Brief 1 –
Could you transcribe everything in the qualifier exam instructions from "All students must" down to "2-column style format."?
Brief 2 –
How would you say this sentence from the qualifier exam instructions in Spanish: "At the beginning of the examination period, all students will receive a document that contains two questions."
Brief 3 –
Can you carry the PhD qualifier exam instructions forward, picking up after their final sentence?

— begin Document text —

Computer Science PhD Qualifier Exam: Data, Information, Knowledge, and Libraries

Committee

Instructions

All students must register via email to the chair (Bert Huang).
At the beginning of the examination period, all students will receive a document that contains two questions.
By the end of the examination period, each student must turn in a written solution to one of those questions. The solutions will be no longer than 8 pages (excluding references) at 10 point or larger using IEEE 2-column style format.
Written solutions should take the form of a scientific paper. It should include at least the following:
- a motivation section making clear the context of the problem/situation;
- a clear statement of the problem in terms of concepts and terminology in the information/data area, that addresses the situation/context;
- a review of related literature, drawn mostly from multiple relevant works in the reading list, but that should include additional references found by the student during a thorough literature search;
- a statement of how the problem can be approached; and
- a description of the approach to solve the problem.
Students will then provide an oral presentation detailing their solution. They must be completed within a 30 minute period, in which 20 minutes are for presentation and 10 minutes for answering questions posed by faculty examiners.

— end Document text —
— begin Given entries —

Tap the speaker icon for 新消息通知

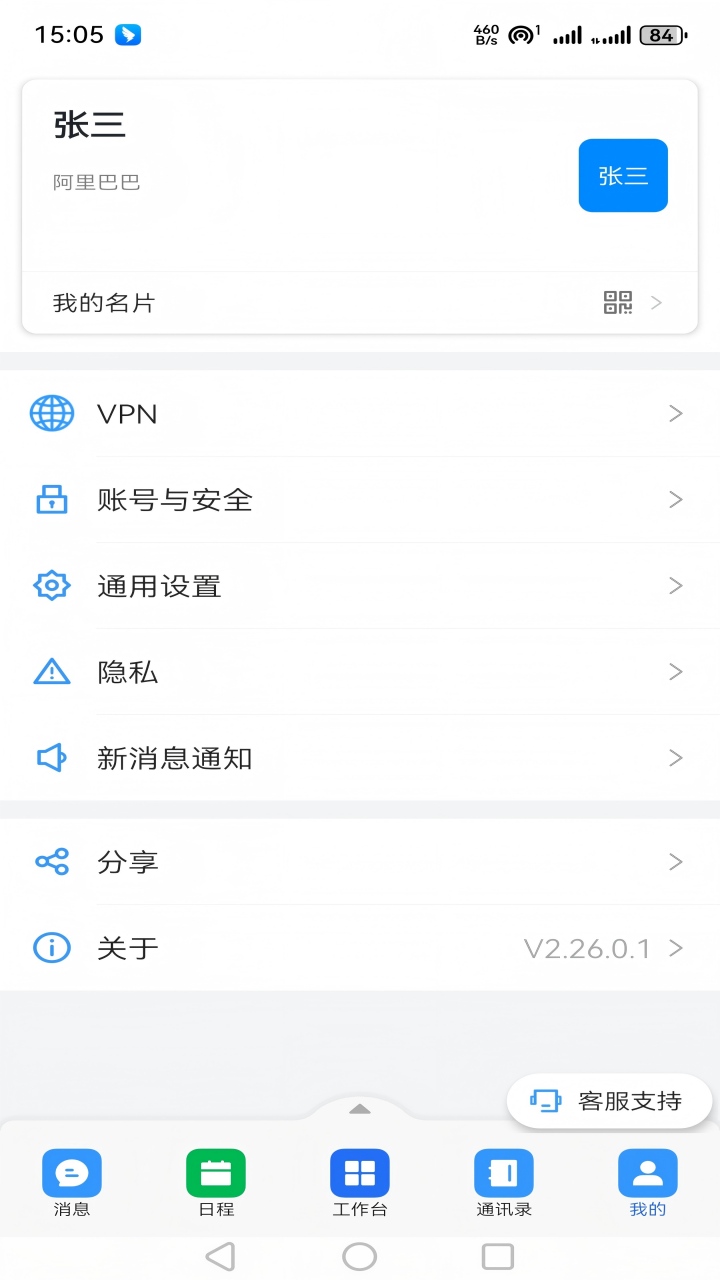coord(51,758)
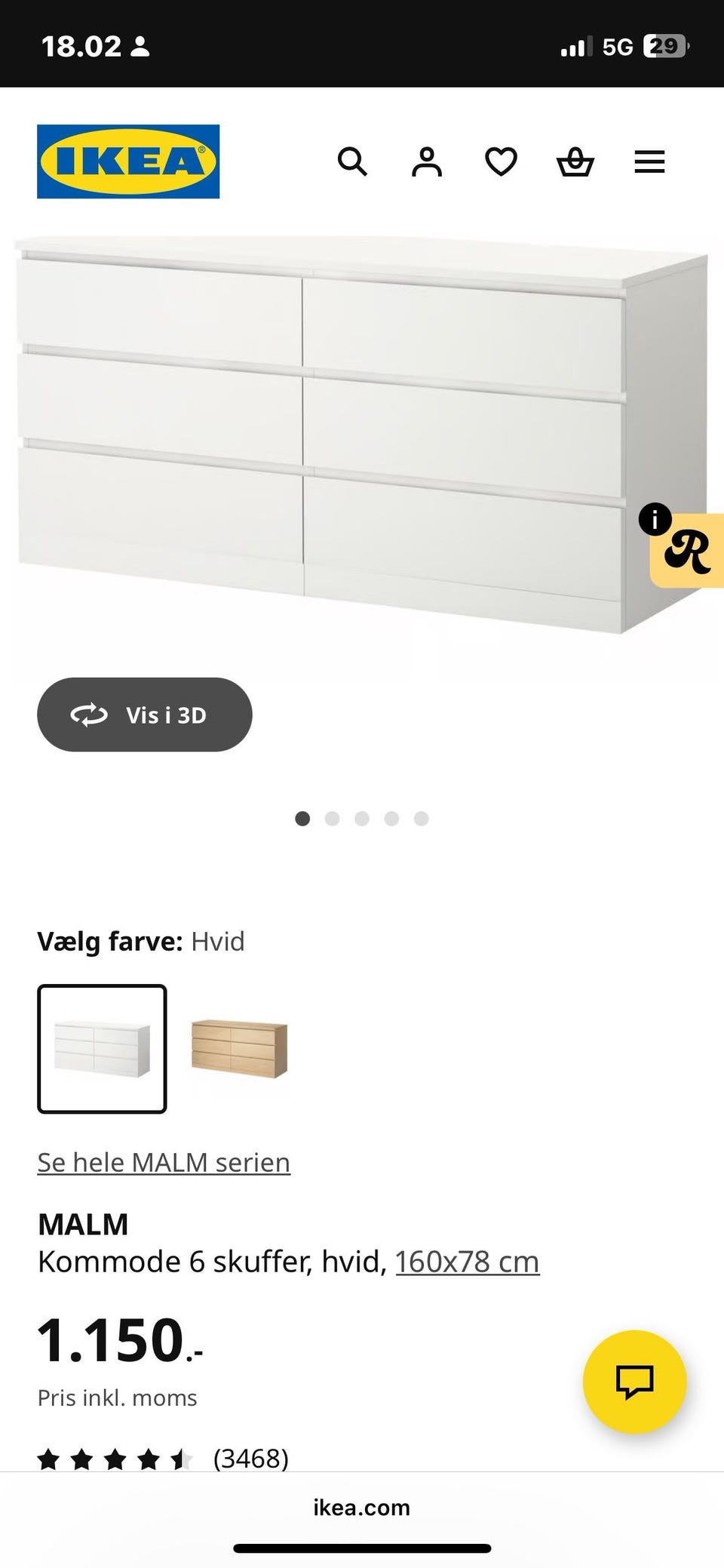Open the account profile icon
724x1568 pixels.
(x=426, y=161)
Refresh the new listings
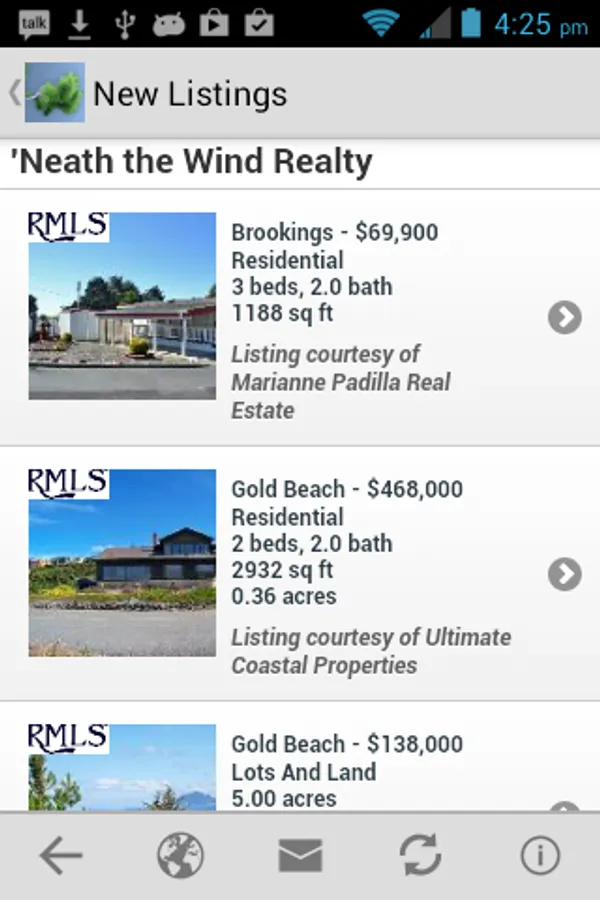The image size is (600, 900). [420, 856]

— end Given entries —

Expected answer 1 –
All students must register via email to the chair (Bert Huang).
At the beginning of the examination period, all students will receive a document that contains two questions.
By the end of the examination period, each student must turn in a written solution to one of those questions. The solutions will be no longer than 8 pages (excluding references) at 10 point or larger using IEEE 2-column style format.

Expected answer 2 –
Al comienzo del período de examen, todos los estudiantes recibirán un documento que contiene dos preguntas.

Expected answer 3 –
Each solution will be graded by at least 2 faculty members. A combined grade will then be assigned for each student based on all faculty input by the area committee, on a scale of 0-3, as is called for by GPC policies.

Registered Students

Subhodip Biswas
Zhiqian Chen
Ziqian Song

Early Withdrawal Policy

Once students have notified the Computer Science Department of their intention to take the Data, Information, Knowledge, and Libraries (DIKL) Ph.D. Qualifier Exam, they may withdraw from taking the exam at any point prior to the public release of the exam questions. Once the exam questions are released, the exam is considered "in progress" and withdrawal is prohibited. Students with questions about this policy should contact the exam chair directly.

Academic Integrity

Discussions among students of the papers identified for the DIKL Qualifier are reasonable up until the date the exam is released publicly. Once the exam questions are released, we expect all such discussions will cease as students are required to conduct their own work entirely to answer the qualifier questions. This examination is conducted under the University's Graduate Honor System Code. Students are encouraged to draw from other papers than those listed in the exam to the extent that this strengthens their arguments. However, the answers submitted must represent the sole and complete work of the student submitting the answers. Material substantially derived from other works, whether published in print or found on the web, must be explicitly and fully cited. Note that your grade will be more strongly influenced by arguments you make rather than arguments you quote or cite.

Exam Schedule

12/20/2016: release of reading list
1/9/2017: release of written exam, last day to register for exam
1/23/2017: student solutions to written exam due
1/30/2017: student presentation slides due
2/1/2017: oral exam

Exam Questions

The exam questions are available for download here.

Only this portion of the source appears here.